Clamping down on the cyber criminals

Last week’s decision by the government to introduce stiffer penalties for internet criminals has been welcomed by businesses and politicians.

The Police and Justice Bill, drawn up by the Home Office, calls for a number of changes to the outdated 1990 Computer Misuse Act (CMA). These include prison sentences of up to 10 years for criminals making unauthorised modifications to computers (Computing, 26 January).

If the bill receives support from MPs and passes into law, hackers who try to gain unauthorised access to computer systems could see their sentences rise from six months to two years.

Politicians and IT industry experts have been calling for changes for a number of years.

The Internet Crime Forum, chaired by the head of the National Hi-Tech Crime Unit, detective chief superintendent Sharon Lemon, has been asking for reforms since 2002.

In 2004 the All Party Internet Group, chaired by MP Derek Wyatt, also launched an inquiry to identify areas where the CMA could be updated to tackle new computer security threats. Its key recommendations were taken up by the Home Office last week and included in the bill.

‘The bill will increase penalties for hacking, viruses and other cyber crimes to reflect their severity,’ a Home Office spokeswoman told Computing.

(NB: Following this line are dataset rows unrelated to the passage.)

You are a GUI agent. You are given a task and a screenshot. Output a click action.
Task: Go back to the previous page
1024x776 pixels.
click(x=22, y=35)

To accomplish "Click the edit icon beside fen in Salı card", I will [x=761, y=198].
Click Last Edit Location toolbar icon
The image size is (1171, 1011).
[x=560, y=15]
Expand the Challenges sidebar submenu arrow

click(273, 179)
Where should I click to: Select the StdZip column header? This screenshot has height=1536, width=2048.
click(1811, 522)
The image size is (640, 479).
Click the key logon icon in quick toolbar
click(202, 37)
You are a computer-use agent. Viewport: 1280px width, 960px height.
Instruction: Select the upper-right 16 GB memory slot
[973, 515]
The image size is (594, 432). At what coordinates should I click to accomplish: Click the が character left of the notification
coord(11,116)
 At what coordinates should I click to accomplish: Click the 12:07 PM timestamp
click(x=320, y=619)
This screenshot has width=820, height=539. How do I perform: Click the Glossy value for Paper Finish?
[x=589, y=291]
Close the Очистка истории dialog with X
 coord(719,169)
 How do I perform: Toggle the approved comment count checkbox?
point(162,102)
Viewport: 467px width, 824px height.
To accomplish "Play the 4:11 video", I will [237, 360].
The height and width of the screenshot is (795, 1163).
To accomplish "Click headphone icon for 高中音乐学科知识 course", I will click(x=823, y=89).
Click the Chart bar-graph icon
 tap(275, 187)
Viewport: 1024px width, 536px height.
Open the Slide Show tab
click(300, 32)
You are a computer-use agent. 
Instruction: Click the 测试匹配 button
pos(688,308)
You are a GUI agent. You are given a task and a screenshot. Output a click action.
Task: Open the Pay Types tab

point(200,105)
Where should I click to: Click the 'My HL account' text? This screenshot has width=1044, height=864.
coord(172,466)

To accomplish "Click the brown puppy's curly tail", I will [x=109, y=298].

Both Wyatt and fellow MP Tom Harris have also tried to bring changes to the Act through 10-Minute Rule Bills in the House of Commons, but it is widely agreed that amendments are far more likely to come into law if they are included as part of a major piece of legislation (Computing, 10 November).

‘The 10-Minute Rule Bill was a gesture showing that something needed to be done, but it was important that the legislation came through with full government support,’ said Philip Virgo, secretary general of parliamentary lobby group Eurim.

The CMA, drawn up in the late 1980s, is outdated and no longer addresses many of the newer internet crimes, such as denial of service attacks, say critics.

‘In the past it has proven difficult to convict perpetrators of denial of service attacks because of a lack of clarity in the legislation,’ said Harris.

If the Police and Justice Bill passes into law, distributed denial of service attacks and other attempts to interfere with computer systems will also be more clearly criminalised under new computer misuse legislation.

‘The estimated cost to UK business from these sorts of electronic attacks and denial of service is estimated to be more than £3bn and they continue to grow in sophistication,’ said the Home Office spokeswoman.

As well as the cost incurred by UK businesses from damages caused by hackers and virus writers each year, the Home Office has other motives for bringing changes to the legislation.

By amending section three of the CMA to explicitly make denial of service attacks a criminal offence, the UK government is also ratifying its position as a member of the Council of Europe’s cyber crime convention, which sets out a common international approach to prosecuting hackers, virus writers and internet extortionists.